Aos investigados estão sendo atribuídos, entre outros, crimes de corrupção, organização criminosa e lavagem de ativos

Operação Vício é realizada em SP e no RJ
Descrição: Operação Vício é realizada em SP e no RJ Crédito: Foto: Da Web

A Polícia Federal (PF) e a Receita Federal deflagraram nesta manhã os trabalhos da 30ª fase da Operação Lava Jato. A Operação Vício tem a participação de cerca de 50 policiais federais e dez servidores da Receita, que cumprem 28 mandados de busca e apreensão, dois de prisão preventiva e nove de condução coercitiva nos estados do Rio de Janeiro e de São Paulo.

 

As investigações estão relacionadas ao esquema de corrupção e lavagem de ativos decorrentes de contratos firmados com a Petrobras. "Trata-se da apreciação de vários contratos e correspondentes repasses de valores não devidos entre empresas contratantes da Petrobras, funcionários da estatal e agentes públicos e políticos", diz nota divulgada pela PF.

 

Três grupos de empresas são investigados por terem se utilizado de operadores e de contratos fictícios de prestação de serviços para repassar, principalmente, à Diretoria de Serviços e Engenharia e Diretoria de Abastecimento da estatal.

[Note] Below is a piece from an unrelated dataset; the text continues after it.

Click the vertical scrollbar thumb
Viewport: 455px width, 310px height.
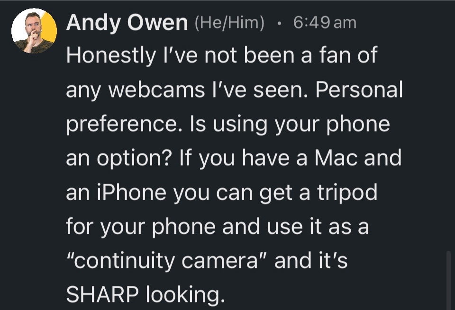(448, 279)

Aos investigados estão sendo atribuídos, entre outros, crimes de corrupção, organização criminosa e lavagem de ativos.

 

O nome da operação está relacionado à "sistemática, repetida e aparentemente dependente prática de corrupção por determinados funcionários da estatal e agentes políticos que aparentam não atuar de outra forma senão por meio de atos lesivos ao Estado. O termo ainda remete à ideia de que setores do Estado precisam passar por um processo de desintoxicação do modo corrupto de contratar, presente não ação de seus representantes", acrescenta a nota.

 

Em outro procedimento, estão sendo cumpridos mandados que buscam a apuração de pagamentos indevidos a um executivo da área internacional da Petrobras em contratos firmados para aquisição de navios-sondas.

 

Os presos e o material apreendido devem ser levados ainda hoje para a PF em Curitiba. Mais informações serão dadas em entrevista coletiva, às 10h, no auditório da Superintendência da Polícia Federal em Curitiba.